New Testament scholars face an embarrassment of riches compared to the data of classical Greek and Latin scholars have to contend with. The average classical author’s literary remains number no more than twenty copies. We have more than 1,000 times the manuscript data for the New Testament than we do for the average Greco-Roman author. Not only this, but the extant manuscripts of the average classical author are no earlier than 500 years after the time he wrote, but for the New Testament, we wait a mere decades for surviving copies.

But here is the real clincher. And this, I think, is the bottom line answer to the question. Even where there remains some uncertainty about which wording in a particular text, which wording is original and which is not — and they are very few — they don’t have any effect on the essential truths of the Christian message. So, listen to Paul Wegner. And I would recommend his book. It is called, A Student’s Guide to Textual Criticism of the Bible.
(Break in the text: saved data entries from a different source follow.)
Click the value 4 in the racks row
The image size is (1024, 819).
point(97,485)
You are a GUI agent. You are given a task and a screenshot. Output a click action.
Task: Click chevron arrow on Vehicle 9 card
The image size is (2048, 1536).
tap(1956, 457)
And here is what he said: “It is important to keep in perspective the fact that only very small part of the text is in question, approximately 10% of the Old Testament, 7% of the New Testament. And of these, most variance make little difference to the meaning of any passage.”

Daniel Wallace, who has debated Bart Ehrman, who is quite skeptical about the reliability of the New Testament, says this: “For more than two centuries, biblical scholars have declared that no essential affirmation of Christian doctrine has been affected by the variance. Even Ermen,” he says, “has conceded this point in three debates that I have had with him.”

Don Carson sums it up like this: “What is at stake is a purity of text of such a substantial nature that nothing we believe to be doctrinally true and nothing we are commanded to do is in any way jeopardized by the variance.”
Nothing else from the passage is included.